Ce qu’un peuple veut

Nous voulons des coquelicots

Vous savez quoi? C’était de la blague. Nos dirigeants successifs nous ont bâillonné pendant des décennies en jurant que rien n’était possible. Il y avait toujours une bonne raison pour ne rien faire. Tel traité commercial nous ligotait au point de nous étouffer tous. Nous ne pouvions pas nous passer du veau aux hormones, ou du bœuf aux antibios, ou des bananes au chlordécone, ou des fraises empoisonnées. Tel partenaire industriel menaçait de retirer de France ses investissements si le gouvernement ne révisait pas au plus vite sa politique.
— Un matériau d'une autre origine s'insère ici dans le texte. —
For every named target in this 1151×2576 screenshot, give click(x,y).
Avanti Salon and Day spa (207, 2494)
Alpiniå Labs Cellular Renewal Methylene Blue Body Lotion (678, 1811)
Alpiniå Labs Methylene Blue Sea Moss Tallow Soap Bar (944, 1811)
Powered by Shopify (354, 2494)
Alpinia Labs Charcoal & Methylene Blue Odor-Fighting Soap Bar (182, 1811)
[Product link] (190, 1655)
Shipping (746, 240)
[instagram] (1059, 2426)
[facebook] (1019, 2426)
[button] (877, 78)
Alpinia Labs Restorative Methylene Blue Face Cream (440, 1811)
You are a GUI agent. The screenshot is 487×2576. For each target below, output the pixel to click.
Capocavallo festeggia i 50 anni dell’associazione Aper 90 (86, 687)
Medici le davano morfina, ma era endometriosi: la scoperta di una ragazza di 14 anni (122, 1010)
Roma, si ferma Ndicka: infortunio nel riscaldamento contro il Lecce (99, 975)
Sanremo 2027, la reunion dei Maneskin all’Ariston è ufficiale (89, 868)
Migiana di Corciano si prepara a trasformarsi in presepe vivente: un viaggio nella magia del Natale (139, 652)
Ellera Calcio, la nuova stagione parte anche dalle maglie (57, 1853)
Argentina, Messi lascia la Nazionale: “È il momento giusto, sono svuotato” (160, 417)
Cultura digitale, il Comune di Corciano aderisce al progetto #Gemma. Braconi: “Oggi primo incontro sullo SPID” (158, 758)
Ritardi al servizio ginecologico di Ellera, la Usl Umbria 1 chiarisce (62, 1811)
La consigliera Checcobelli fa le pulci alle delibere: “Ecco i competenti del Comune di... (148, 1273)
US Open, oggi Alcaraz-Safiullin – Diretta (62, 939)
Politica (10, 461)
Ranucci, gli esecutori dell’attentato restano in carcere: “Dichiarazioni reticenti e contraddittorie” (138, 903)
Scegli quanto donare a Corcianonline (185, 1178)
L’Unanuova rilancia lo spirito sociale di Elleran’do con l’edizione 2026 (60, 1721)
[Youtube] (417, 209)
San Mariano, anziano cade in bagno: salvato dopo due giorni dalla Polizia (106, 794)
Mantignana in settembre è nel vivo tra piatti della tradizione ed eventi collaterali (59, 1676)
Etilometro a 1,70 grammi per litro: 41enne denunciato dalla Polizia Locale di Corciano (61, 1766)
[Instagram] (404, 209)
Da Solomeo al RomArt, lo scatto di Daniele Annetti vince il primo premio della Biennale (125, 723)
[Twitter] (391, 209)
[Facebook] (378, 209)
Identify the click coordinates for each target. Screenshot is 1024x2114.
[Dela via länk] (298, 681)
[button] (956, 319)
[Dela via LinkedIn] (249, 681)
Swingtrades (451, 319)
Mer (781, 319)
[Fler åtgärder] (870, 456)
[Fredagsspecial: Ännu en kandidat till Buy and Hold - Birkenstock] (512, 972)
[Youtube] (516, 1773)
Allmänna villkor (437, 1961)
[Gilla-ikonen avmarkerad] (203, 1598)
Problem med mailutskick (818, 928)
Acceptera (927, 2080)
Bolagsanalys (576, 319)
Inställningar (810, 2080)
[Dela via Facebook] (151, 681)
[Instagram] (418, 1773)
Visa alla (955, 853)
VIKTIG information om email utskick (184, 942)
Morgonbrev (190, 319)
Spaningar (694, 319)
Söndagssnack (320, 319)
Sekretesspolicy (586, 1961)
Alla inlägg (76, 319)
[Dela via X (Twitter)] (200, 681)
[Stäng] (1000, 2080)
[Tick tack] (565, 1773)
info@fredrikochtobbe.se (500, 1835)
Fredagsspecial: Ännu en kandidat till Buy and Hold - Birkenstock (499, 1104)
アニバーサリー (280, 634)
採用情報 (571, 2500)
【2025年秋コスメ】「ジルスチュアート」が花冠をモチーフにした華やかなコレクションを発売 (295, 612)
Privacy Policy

Telle décision ne pouvait se prendre qu’au niveau européen, et dans l’unanimité, bien sûr.

Cette méthode, tant utilisée sous tous les régimes, c’est celle de la peur. C’est la manière commune de tenir les peuples et de leur faire admettre qu’il ne faut pas trop demander, et qu’il faut demeurer réalistes, réalistes aux yeux de ceux qui ne se seront jamais opposés à rien. Nos gouvernants ont prétendu contre l’évidence qu’ils savaient ce qu’ils faisaient. La pandémie du coronavirus révèle au grand jour qu’il n’en est rien.
Non seulement ils ne savent pas, mais en outre, ils redécouvrent la lune, cette lune que nous n’avons jamais cessé de montrer du doigt. Cette lune porte un autre nom : la démocratie. Quand un peuple veut, il doit pouvoir imposer sa loi et faire voler en éclats les billevesées qui, hier soir encore, semblaient du béton armé. Avez-vous mesuré l’ampleur du changement? Brutalement, tous les signaux changent de direction. Les monstres transnationaux qui paralysaient si facilement la décision publique sont renvoyés à leurs niches respectives. Une seule réunion élyséenne de deux heures permet de faire plier des lobbies qu’on croyait indestructibles.

Certes, tout cela aura une fin. Mais en attendant, la crise en cours réhabilite la politique dans ce qu’elle a de plus essentiel. Quand des intérêts supérieurs sont en jeu, on peut et on doit rappeler qu’il existe des intérêts subalternes. Et parmi eux, des industries aussi massives que le tourisme, le commerce, la bagnole.

Et les pesticides? Et les pesticides. Ce que nos gouvernants ont imposé à l’industrie sans un mot de protestation, ils peuvent l’obtenir demain de «géants» comme Bayer-Monsanto, BASF ou Syngenta. Oui, on peut décréter la fin des pesticides comme on peut annoncer le confinement d’un peuple. Il faut et il suffit de le vouloir. Pour l’heure, le déni de réalité continue d’habiter le cœur de nos politiciens. Mais demain?

Nous sommes une force populaire, avec laquelle il faut désormais compter. L’aura-t-on assez répété? L’auront-ils assez dit? La santé n’a rien à voir avec l’économie, et quand celle-ci est atteinte, on ne peut plus agir en comptables. Il faut alors agir, et renverser la table. Nous parlons bien sûr de la santé des paysans, la première touchée par le poison. De celle des riverains et des voisins. De celle de tous, car tous sont désormais exposés. De celle des oiseaux, des papillons, des abeilles, de tant de merveilleuses formes vivantes sans laquelle le voyage des humains ne pourrait continuer. Oui, plus que jamais, interdiction de tous les pesticides de synthèse.